Uniqueness Constraints: As enforced by the UNIQUE construct on single columns, and UNIQUE INDEX and PRIMARY KEY on any combination of one or several columns in a table, preventing multiple occurrences of values or combinations thereof.
Foreign Key Constraints: For establishing a relationship between the tuples of two tables, requiring identical column values. For instance, a foreign key on column emp of relation works_in requires that the emp value of each tuple of works_in must occur in the emp_id column of table employee, and that the referenced column (emp_id in the example) has been declared as primary key.

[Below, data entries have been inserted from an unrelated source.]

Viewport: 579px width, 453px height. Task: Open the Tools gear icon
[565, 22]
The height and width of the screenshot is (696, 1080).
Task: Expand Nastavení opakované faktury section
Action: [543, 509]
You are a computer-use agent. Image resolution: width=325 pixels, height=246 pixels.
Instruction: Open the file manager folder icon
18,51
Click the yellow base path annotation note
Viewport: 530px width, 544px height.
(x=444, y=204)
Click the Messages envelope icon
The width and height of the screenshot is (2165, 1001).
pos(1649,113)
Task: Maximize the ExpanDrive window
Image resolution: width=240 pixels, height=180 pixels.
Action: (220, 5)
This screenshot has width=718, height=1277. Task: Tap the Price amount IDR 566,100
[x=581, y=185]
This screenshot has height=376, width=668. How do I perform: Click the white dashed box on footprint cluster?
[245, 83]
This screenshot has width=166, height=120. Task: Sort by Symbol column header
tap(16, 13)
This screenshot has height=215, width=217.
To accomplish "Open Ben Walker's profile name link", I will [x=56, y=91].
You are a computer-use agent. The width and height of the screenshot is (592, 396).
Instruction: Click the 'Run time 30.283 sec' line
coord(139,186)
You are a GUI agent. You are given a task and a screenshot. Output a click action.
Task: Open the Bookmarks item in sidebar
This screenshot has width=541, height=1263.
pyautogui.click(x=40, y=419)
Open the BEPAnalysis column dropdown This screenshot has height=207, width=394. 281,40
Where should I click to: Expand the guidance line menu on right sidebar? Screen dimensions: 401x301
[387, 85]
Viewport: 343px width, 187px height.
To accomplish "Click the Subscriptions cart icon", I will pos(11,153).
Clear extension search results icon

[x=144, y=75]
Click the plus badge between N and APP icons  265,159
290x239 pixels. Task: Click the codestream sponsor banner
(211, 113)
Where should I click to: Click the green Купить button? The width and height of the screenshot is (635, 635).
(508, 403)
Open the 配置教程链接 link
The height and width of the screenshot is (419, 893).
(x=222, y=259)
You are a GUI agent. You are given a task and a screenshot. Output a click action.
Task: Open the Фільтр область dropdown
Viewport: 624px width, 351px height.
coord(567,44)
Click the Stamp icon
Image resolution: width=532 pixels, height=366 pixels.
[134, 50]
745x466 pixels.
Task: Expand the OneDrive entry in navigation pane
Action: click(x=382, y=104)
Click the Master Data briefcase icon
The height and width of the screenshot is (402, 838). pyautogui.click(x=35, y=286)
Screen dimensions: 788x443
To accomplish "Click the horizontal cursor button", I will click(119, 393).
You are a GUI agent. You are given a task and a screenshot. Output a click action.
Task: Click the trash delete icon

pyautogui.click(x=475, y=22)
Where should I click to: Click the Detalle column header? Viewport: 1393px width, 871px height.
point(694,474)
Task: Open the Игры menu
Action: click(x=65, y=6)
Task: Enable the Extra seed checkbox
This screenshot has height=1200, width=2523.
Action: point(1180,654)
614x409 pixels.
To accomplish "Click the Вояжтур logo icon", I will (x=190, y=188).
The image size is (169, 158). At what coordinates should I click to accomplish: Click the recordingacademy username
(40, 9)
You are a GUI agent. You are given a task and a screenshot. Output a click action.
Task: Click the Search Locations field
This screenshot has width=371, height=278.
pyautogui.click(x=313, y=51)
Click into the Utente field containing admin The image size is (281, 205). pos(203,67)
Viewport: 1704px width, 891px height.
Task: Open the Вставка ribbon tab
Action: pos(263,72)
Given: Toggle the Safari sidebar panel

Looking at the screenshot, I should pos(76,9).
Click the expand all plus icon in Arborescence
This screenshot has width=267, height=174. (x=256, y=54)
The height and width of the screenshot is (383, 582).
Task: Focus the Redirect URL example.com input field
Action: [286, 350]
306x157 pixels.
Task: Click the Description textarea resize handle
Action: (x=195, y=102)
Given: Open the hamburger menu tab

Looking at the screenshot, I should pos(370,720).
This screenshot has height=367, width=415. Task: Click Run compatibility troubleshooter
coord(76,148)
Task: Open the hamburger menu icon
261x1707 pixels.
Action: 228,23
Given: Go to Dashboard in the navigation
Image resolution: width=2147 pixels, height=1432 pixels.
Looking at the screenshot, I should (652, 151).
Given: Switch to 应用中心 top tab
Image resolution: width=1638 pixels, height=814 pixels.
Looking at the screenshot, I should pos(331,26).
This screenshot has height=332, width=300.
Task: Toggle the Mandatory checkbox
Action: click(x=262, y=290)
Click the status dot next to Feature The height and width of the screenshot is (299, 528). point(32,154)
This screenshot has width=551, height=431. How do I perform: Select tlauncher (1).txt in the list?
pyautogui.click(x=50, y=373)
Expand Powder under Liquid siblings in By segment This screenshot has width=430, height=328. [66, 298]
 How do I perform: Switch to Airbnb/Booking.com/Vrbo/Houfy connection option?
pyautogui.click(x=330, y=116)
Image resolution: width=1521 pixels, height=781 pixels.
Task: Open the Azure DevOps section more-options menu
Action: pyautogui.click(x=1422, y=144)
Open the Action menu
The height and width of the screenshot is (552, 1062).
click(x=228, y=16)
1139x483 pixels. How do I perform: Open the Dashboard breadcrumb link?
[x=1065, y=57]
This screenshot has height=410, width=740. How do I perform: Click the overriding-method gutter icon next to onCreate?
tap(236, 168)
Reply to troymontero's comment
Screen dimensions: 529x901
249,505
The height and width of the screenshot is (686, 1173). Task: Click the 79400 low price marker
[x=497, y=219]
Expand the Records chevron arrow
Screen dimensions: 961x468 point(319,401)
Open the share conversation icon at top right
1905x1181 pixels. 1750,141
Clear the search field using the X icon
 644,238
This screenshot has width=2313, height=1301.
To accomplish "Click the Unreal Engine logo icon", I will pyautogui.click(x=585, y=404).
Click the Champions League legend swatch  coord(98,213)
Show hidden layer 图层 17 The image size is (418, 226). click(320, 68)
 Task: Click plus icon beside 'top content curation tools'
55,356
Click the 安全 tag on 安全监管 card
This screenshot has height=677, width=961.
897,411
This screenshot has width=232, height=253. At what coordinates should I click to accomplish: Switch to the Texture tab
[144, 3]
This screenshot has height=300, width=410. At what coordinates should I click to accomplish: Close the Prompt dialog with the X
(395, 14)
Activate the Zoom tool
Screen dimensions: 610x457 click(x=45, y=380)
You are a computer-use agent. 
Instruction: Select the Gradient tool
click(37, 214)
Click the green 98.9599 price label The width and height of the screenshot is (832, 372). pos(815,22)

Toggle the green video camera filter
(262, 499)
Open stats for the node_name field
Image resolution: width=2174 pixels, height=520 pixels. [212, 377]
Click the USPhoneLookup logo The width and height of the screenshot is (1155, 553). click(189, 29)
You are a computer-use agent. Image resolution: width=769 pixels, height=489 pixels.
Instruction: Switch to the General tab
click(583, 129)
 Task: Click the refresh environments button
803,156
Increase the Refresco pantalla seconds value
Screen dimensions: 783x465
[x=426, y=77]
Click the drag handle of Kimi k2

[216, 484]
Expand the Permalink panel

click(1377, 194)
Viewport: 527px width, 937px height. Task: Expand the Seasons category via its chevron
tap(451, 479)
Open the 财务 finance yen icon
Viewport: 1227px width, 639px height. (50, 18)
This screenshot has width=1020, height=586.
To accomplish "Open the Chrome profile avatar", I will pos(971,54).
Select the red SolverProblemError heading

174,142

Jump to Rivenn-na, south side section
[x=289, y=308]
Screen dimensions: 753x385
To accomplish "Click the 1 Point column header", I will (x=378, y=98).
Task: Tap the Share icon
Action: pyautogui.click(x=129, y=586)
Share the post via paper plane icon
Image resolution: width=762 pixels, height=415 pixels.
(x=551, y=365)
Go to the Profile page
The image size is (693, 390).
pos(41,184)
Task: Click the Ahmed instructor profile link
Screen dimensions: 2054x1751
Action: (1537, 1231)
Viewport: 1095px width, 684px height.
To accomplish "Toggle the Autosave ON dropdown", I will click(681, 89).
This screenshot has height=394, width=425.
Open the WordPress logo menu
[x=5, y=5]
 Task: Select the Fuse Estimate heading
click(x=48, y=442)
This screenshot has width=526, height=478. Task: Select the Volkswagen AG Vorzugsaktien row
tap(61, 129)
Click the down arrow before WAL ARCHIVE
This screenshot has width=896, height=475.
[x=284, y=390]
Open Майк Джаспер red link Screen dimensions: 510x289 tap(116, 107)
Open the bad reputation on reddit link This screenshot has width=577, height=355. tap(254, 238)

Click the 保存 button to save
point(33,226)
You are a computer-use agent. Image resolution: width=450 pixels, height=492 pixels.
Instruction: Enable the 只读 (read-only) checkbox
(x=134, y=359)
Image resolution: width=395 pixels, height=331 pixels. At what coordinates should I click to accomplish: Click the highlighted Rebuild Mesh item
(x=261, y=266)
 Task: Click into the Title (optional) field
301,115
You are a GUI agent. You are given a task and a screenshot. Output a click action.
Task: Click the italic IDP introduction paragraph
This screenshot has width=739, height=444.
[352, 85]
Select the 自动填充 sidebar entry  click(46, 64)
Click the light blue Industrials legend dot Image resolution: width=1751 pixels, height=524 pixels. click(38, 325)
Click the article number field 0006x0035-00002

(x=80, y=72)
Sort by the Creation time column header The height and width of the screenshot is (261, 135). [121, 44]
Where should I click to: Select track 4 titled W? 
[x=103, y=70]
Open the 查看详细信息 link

For more general constraints, SQL manuals usually recommend using procedural triggers or stored procedures instead of declarative constructs. This is because such constraints may involve nested quantifications over huge extents of several tables. Thus, their evaluation can easily become prohibitively costly. However, declarativity does not need to be sacrificed for efficiency, as shown by many methods of simplified integrity checking as cited in this survey. They are all based on the seminal paper (Nicolas, 1982).
Key Terms in this Chapter
Inconsistency Tolerance: A practically indispensable property. Integrity checking is inconsistency-tolerant if the invariance of all satisfied cases of integrity constraints across updates can be ensured, even if some other cases are violated.
Integrity Constraint: Integrity constraints are invariant properties of the database that evolve via updates. Often, it is convenient to state them as denials, that is, yes/no queries that are required to return the empty answer in each database state.
Static vs. Dynamic Integrity Constraints: Static integrity constraints are semantic properties that are invariant across evolving database states. Dynamic integrity constraints refer explicitly to several (mostly consecutive) states or to their transitions, typically involving temporal or procedural constructs.
Business Rule: Statement for defining or constraining the evolution of data pertaining to an enterprise’s business. Business rules can be represented and enforced by integrity constraints.
Integrity: Semantic consistency, that is, the correctness of stored data with regard to their intended meaning, as expressed by integrity constraints. Not to be confused with namesake issues related to data security, serializability of concurrent transactions or sound failure recovery.
Simplification: A methodological approach to reduce complexity and costs of integrity checking. Also the simplified forms of integrity constraints generated by such methods are called simplifications.
Integrity Satisfaction, Integrity Violation: Integrity is satisfied if each integrity constraint in the database schema, queried as a denial, returns the empty answer. Integrity is violated if any one of these integrity constraints returns a non-empty answer. Then, the database is also said to be inconsistent.